Sentada frente a la ventana de mi habitación, viendo el mismo paisaje durante años. Nada ha cambiado. Las casas siguen ahí, en el mismo emplazamiento, los árboles supongo que habrán crecido, una casa se ha alzado junto a otras veteranas. Son cambios menudos, insignificantes para el ojo humano. No las apreciamos, no nos damos cuenta de que suceden hasta que no comparamos con una fotografía tomada en el pasado.
Mientras, al otro lado del cristal, los cambios sí son apreciables. El contexto en el que nos movemos, nuestro propio yo, nosotros físicamente. Nuestra cabeza compara, reúne ideas, recuerda. Todo en un mismo instante, o en varios. Y de repente sucede algo, algo impredecible que hace que te plantees todo lo que estoy pensando ahora mismo. Algo o alguien se saca un as de la manga y toda la partida cambia, porque la vida es como un partida de cartas. Cada uno juega con una baraja, con unos palos, a un número. Unos tienen ases escondidos en la manga, otros se retiran a tiempo, otros cuantos arriesgan, otros pasan; puedes jugar en solitario, en pareja o incluso en grupo; pero la partida, para bien o para mal, siempre acaba finalizando.

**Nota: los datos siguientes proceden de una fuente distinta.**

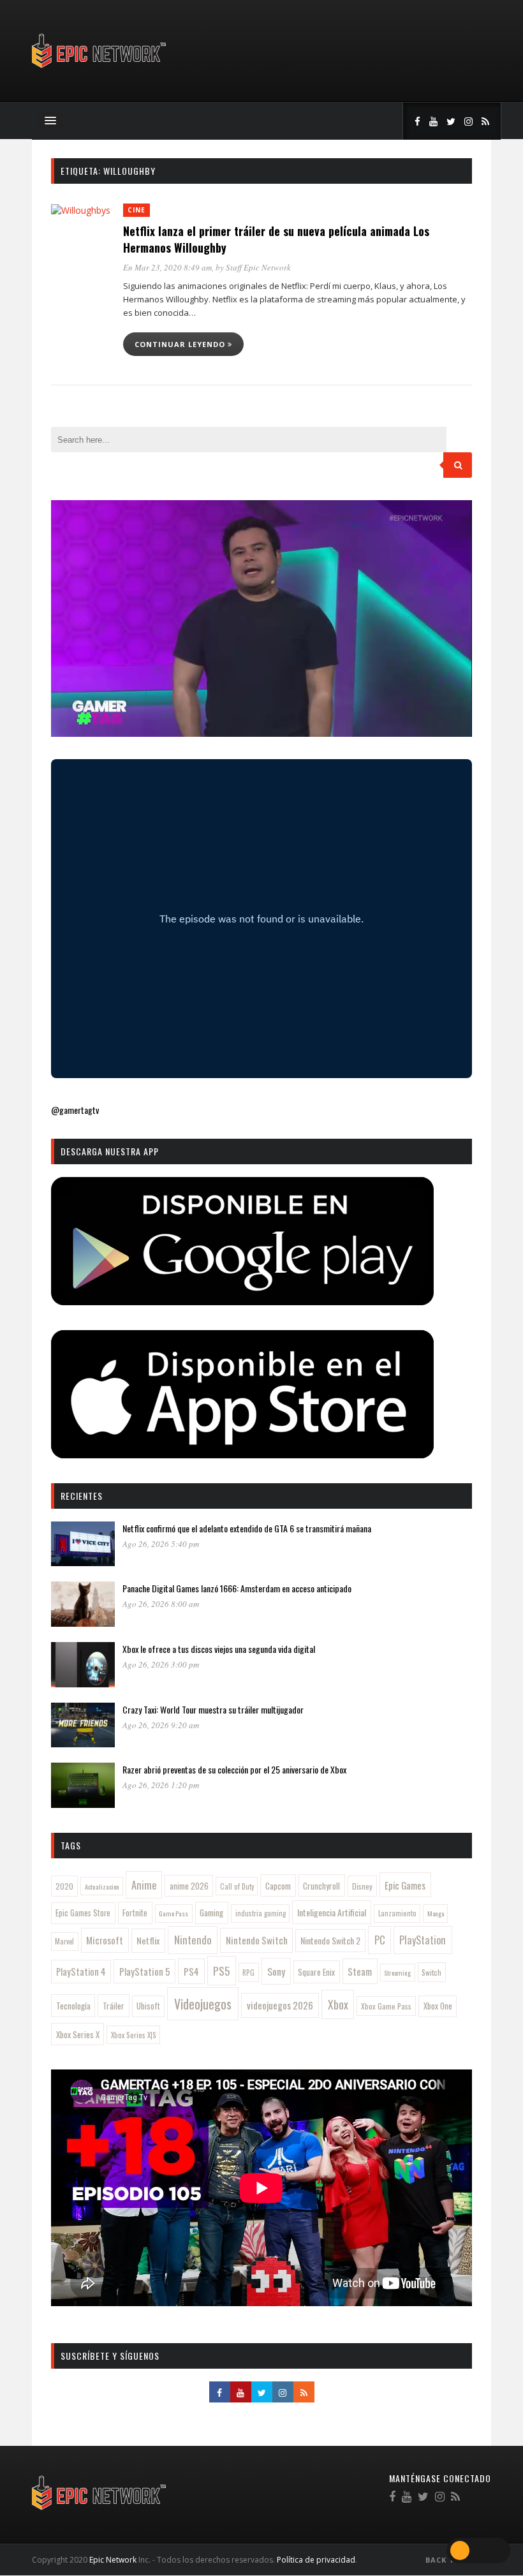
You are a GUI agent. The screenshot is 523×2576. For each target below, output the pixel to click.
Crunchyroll (321, 1885)
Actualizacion (102, 1886)
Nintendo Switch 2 (330, 1940)
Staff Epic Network (258, 267)
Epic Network (112, 2559)
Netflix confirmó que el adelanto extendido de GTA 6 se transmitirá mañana (246, 1528)
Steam (360, 1971)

Y te subes en el metro y ves cómo el mundo se mueve a tu lado, muy deprisa. Tu reflejo en el cristal parece sostenerse en el ambiente. Tomas conciencia de que eres una mísera hormiguita en este mundo tan grande, que vales más bien poco, que en cualquier momento todos tus esfuerzos pueden ser aplastados por un dedo gigantesco.

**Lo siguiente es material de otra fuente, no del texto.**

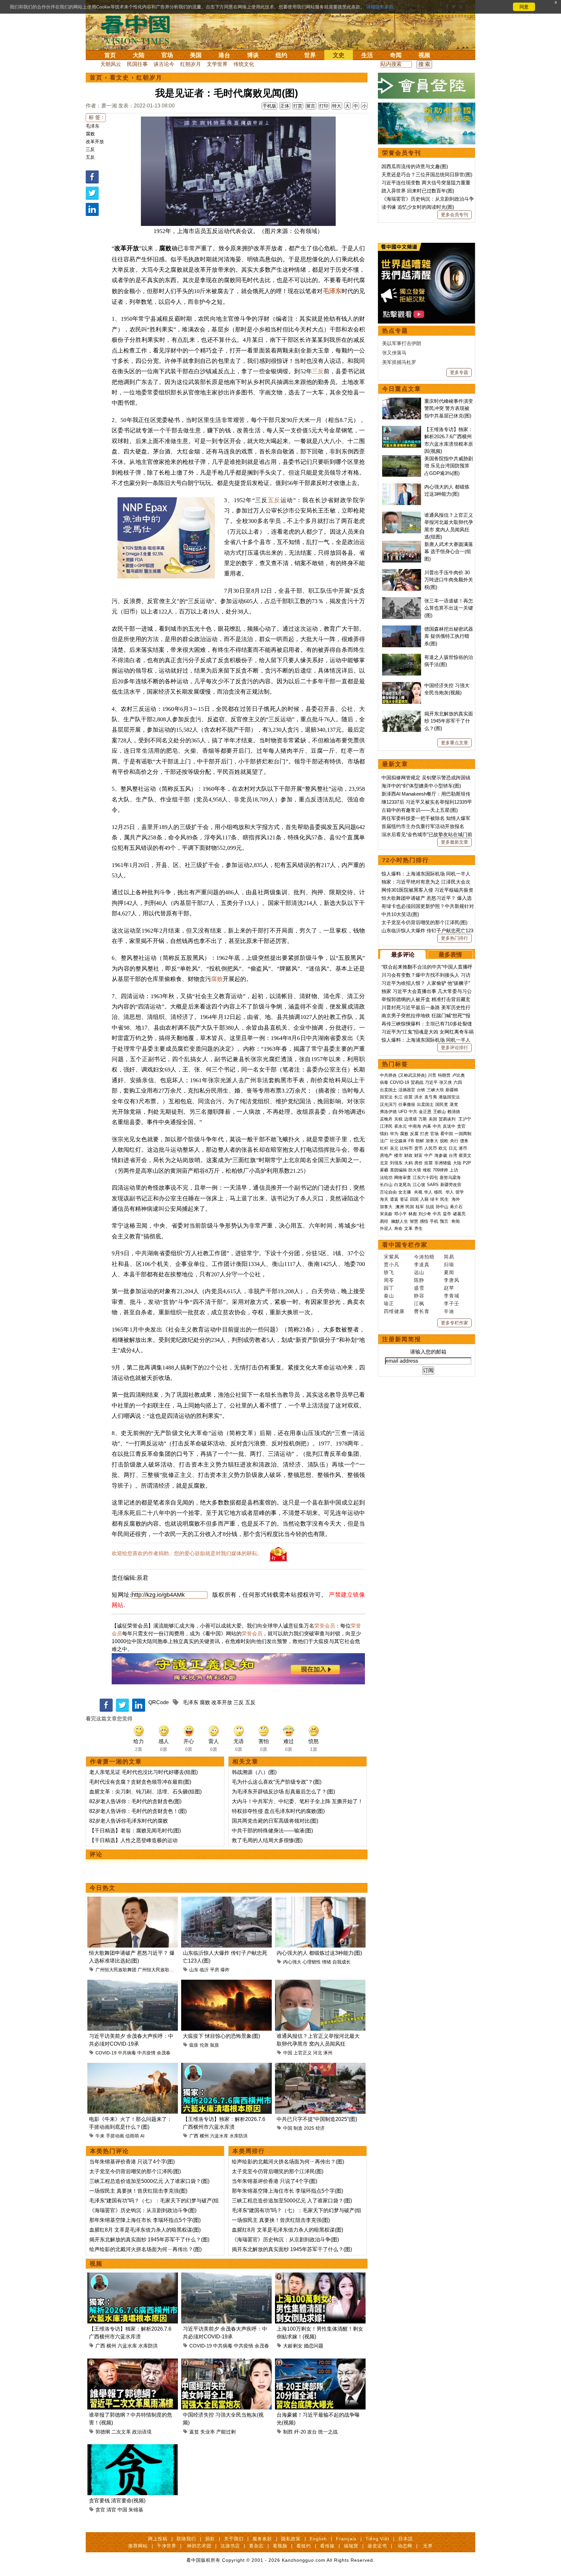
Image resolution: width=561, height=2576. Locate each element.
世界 (310, 55)
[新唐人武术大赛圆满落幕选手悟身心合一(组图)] (401, 544)
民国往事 (137, 64)
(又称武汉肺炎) (412, 1075)
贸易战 (417, 1082)
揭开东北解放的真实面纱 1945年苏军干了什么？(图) (149, 2239)
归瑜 (449, 1264)
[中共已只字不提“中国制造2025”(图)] (320, 2066)
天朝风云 (110, 64)
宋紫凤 (391, 1256)
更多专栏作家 (454, 1322)
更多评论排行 (454, 1047)
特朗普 (444, 1075)
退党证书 (377, 2545)
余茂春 (163, 2052)
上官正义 (302, 2052)
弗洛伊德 (388, 1111)
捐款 (210, 2538)
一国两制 (463, 1133)
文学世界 (217, 64)
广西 (193, 2135)
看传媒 (327, 2545)
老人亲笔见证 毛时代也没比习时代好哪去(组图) (143, 1772)
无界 (428, 2545)
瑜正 (389, 1303)
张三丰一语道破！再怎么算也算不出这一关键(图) (448, 608)
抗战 (430, 1206)
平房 (214, 1969)
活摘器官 (406, 1089)
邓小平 (400, 1213)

Y vuelves de nuevo a la realidad, a tu ordenador, a tu ventana. Ya ha anochecido y sólo has dicho estupideces. La vida es dura, sí, e incluso podemos enredarla más aún. Debemos saber encajar los reverses de la partida.
[Este post no tiene música porque el día de hoy no tienen melodía, sólo silencio, sólo imágenes, letras.]